> **Supplied passage**:
# Sneak peak at my collection



## krissy78 (Apr 9, 2018)

It’s been a while since I’ve done an update on what I currently have in my collection so thought I’d share some pics.


----------



## richyboa72 (Apr 10, 2018)

Nice collection you have there.
I love how pronuced the heat pits are on that first python picture,looks like someone hole punched it out, but It probably shows up more against the pale colour 

Sent from my TA-1024 using Tapatalk


----------



## krissy78 (Apr 10, 2018)

richyboa72 said:


> Nice collection you have there.
> I love how pronuced the heat pits are on that first python picture,looks like someone hole punched it out, but It probably shows up more against the pale colour
> 
> Sent from my TA-1024 using Tapatalk


Hahaha yeah I just noticed what you meant. Definitely looks like it’s been hole punched


----------



## Stuart (Apr 13, 2018)

Awesome, thanks for sharing


----------



## Pauls_Pythons (Apr 13, 2018)

Hey Krissy. I work just up the road from you


----------



## Chipewah (Apr 14, 2018)

you have some nice animals.


----------



## Soma123 (Apr 17, 2018)

> **Stored records**:
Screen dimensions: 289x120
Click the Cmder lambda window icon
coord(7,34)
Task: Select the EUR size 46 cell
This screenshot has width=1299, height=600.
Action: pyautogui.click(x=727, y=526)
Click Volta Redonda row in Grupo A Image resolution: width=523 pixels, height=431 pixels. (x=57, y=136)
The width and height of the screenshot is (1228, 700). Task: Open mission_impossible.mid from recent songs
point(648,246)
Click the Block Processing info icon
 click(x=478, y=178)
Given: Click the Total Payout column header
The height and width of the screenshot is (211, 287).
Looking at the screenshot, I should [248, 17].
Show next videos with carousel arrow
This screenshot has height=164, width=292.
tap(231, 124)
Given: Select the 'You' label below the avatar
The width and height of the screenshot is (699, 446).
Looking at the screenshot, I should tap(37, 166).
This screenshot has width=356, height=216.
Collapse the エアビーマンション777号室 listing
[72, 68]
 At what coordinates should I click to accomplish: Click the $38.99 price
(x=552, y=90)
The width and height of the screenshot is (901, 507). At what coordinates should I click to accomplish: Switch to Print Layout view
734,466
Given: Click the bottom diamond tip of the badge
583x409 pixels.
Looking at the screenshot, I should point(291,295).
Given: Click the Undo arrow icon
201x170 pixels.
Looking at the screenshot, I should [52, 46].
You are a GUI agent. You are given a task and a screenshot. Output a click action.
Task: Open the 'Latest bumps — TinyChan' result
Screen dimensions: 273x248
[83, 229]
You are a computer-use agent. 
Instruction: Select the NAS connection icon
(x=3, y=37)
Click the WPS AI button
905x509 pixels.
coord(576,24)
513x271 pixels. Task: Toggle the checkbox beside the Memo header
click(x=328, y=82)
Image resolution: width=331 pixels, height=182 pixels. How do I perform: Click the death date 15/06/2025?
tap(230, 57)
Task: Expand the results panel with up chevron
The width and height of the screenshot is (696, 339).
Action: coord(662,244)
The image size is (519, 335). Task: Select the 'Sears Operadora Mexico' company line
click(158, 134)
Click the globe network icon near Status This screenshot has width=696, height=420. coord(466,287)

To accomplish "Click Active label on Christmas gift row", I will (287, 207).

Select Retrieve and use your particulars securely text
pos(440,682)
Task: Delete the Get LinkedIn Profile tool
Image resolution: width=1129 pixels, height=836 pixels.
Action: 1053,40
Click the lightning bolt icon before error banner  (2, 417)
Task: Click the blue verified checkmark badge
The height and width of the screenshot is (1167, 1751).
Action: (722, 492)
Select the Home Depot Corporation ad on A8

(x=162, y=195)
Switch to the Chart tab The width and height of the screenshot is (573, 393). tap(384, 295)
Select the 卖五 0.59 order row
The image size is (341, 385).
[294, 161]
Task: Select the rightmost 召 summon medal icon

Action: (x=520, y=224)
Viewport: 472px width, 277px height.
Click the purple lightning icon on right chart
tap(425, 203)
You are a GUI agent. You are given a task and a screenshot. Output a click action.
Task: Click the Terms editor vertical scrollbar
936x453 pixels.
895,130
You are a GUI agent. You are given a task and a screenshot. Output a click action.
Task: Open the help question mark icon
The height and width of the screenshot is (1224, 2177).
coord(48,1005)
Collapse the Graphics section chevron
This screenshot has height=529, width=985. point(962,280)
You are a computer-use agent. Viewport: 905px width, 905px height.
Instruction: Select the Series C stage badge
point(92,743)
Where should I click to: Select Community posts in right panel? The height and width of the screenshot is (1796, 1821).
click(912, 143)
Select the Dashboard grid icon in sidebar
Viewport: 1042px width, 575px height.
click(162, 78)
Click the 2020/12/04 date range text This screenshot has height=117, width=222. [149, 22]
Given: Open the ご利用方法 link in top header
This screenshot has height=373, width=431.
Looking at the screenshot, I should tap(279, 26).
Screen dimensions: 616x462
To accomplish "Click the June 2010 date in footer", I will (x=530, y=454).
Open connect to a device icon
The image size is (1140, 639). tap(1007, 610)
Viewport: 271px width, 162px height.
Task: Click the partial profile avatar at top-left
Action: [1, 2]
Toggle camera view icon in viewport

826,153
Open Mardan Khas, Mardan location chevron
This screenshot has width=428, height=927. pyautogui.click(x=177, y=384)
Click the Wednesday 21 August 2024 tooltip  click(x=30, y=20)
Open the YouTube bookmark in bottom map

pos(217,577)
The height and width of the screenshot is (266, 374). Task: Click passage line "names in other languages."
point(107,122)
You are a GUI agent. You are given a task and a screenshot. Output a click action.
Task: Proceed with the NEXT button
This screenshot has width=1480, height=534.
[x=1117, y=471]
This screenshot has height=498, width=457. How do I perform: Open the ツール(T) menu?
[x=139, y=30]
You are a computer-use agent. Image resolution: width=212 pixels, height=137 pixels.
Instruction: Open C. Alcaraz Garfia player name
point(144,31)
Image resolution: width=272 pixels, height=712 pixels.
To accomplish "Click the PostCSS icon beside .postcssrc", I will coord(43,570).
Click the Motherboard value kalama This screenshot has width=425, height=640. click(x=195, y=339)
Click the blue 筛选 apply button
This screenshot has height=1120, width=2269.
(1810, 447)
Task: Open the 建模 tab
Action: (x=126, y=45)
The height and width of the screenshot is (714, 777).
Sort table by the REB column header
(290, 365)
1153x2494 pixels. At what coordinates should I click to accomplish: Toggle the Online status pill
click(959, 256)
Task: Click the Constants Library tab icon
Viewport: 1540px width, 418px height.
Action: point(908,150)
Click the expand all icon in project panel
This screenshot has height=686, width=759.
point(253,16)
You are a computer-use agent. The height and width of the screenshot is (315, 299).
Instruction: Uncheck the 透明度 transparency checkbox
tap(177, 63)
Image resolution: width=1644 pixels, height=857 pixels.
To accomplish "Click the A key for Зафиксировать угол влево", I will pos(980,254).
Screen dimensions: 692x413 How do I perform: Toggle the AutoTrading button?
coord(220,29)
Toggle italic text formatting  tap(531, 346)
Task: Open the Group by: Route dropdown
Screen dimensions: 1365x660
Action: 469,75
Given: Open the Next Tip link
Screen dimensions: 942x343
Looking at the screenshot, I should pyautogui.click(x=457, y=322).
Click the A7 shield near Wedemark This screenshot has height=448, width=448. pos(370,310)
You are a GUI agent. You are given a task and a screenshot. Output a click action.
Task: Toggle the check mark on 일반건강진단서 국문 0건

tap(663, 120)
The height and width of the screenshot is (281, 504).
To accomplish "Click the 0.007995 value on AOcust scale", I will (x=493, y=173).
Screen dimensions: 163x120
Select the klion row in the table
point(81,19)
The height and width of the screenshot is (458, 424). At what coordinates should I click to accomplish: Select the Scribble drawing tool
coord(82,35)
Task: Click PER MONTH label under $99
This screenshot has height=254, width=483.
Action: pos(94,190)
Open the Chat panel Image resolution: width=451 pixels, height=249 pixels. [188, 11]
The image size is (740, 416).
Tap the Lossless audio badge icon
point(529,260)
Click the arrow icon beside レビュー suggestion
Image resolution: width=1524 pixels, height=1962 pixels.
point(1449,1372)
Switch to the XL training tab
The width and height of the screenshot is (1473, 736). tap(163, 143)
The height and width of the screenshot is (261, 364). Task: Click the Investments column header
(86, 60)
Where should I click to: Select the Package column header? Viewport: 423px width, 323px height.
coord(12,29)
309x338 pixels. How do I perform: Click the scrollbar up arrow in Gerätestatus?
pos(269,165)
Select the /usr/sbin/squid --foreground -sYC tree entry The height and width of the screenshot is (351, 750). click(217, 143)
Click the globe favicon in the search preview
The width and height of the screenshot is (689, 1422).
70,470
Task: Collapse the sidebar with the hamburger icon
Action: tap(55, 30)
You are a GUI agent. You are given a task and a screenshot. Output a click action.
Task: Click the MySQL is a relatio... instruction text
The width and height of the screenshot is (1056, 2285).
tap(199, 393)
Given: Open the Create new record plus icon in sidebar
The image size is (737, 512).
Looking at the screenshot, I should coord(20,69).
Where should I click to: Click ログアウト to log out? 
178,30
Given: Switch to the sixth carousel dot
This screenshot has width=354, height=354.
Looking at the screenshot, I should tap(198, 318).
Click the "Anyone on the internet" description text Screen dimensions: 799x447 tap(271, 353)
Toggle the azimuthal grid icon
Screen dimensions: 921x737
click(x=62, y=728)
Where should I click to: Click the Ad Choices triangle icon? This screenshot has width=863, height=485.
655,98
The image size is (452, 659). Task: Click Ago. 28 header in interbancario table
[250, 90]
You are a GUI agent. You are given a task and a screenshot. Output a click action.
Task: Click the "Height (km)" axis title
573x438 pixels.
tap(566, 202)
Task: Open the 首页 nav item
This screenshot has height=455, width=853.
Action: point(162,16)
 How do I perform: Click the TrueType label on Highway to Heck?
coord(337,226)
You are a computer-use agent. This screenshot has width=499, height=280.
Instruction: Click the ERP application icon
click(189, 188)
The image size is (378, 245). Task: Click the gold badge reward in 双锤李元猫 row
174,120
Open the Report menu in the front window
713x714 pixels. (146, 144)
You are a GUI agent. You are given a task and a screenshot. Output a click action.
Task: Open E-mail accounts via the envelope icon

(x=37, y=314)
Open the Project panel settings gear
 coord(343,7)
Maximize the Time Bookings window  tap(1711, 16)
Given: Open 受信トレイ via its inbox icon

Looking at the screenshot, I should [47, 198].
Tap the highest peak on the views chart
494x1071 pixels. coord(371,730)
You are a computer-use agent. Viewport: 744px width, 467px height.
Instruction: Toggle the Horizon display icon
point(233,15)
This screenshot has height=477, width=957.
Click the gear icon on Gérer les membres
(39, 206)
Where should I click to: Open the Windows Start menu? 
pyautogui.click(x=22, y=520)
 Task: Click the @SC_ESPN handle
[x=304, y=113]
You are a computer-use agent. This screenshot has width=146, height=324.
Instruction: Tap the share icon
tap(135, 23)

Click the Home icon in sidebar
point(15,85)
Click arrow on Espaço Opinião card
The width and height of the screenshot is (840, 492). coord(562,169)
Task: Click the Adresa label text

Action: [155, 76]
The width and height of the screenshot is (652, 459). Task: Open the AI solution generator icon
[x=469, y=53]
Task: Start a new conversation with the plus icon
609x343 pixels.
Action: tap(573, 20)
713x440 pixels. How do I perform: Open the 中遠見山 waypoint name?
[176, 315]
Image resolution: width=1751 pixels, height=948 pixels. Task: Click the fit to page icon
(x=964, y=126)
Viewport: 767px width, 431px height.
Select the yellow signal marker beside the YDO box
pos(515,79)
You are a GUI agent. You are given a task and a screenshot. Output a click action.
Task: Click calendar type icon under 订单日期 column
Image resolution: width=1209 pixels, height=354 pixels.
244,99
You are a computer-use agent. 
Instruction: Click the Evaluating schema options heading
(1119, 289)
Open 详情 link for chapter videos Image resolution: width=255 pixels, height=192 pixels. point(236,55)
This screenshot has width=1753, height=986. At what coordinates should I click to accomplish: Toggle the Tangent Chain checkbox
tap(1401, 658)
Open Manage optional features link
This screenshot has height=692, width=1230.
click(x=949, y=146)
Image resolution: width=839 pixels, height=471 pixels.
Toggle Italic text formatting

> **Parts of the exercise**:
(1) Put this sentence from the reptile collection thread into Spanish: "It’s been a while since I’ve done an update on what I currently have in my collection so thought I’d share some pics."
(2) Write the next part of the reptile collection thread, picking up right after its last line.
The items have nothing to do with what you're asked to do here.

> **Answers by task**:
(1) Ha pasado un tiempo desde que hice una actualización de lo que tengo actualmente en mi colección, así que pensé en compartir algunas fotos.

(2)
Wow nice collection. 


Sent from my iPhone using Tapatalk


----------



## krissy78 (Apr 19, 2018)

Pauls_Pythons said:


> Hey Krissy. I work just up the road from you


Any place in particular lol that could be any number of roads
[doublepost=1524086930,1524086710][/doublepost]
Newest member of my scale family! Leatherback Bearded Dragon. Have 2 more joining the family next week


----------



## Pauls_Pythons (Apr 19, 2018)

krissy78 said:


> Any place in particular lol that could be any number of roads



Gawler.


----------



## pinefamily (Apr 19, 2018)

Since when have you left Mexico, I mean Melbourne, P_P?


----------



## krissy78 (Apr 23, 2018)

Pauls_Pythons said:


> Gawler.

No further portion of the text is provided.